**Aim of the task:**
Pull each line containing "target" from the data.

**Data shown:**
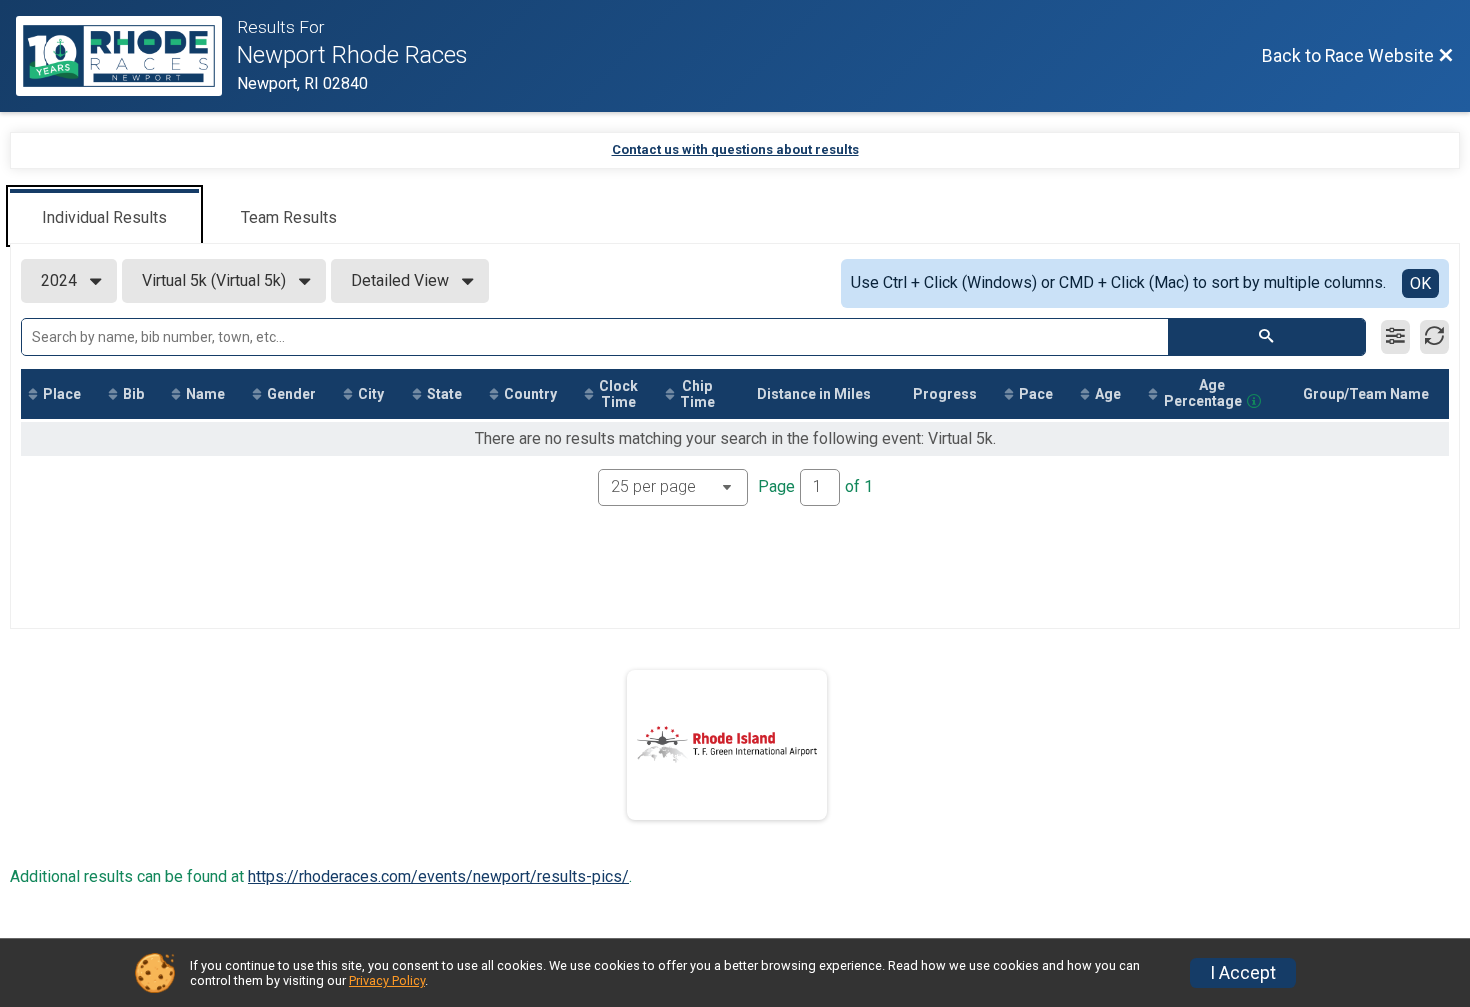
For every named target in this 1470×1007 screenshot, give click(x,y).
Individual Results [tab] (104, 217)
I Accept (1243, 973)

* * *

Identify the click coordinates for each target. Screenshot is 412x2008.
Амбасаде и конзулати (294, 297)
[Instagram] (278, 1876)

**Solution:**
For every named target in this 1470×1007 screenshot, give click(x,y).
Identify the click coordinates for each target. Screenshot is 412x2008.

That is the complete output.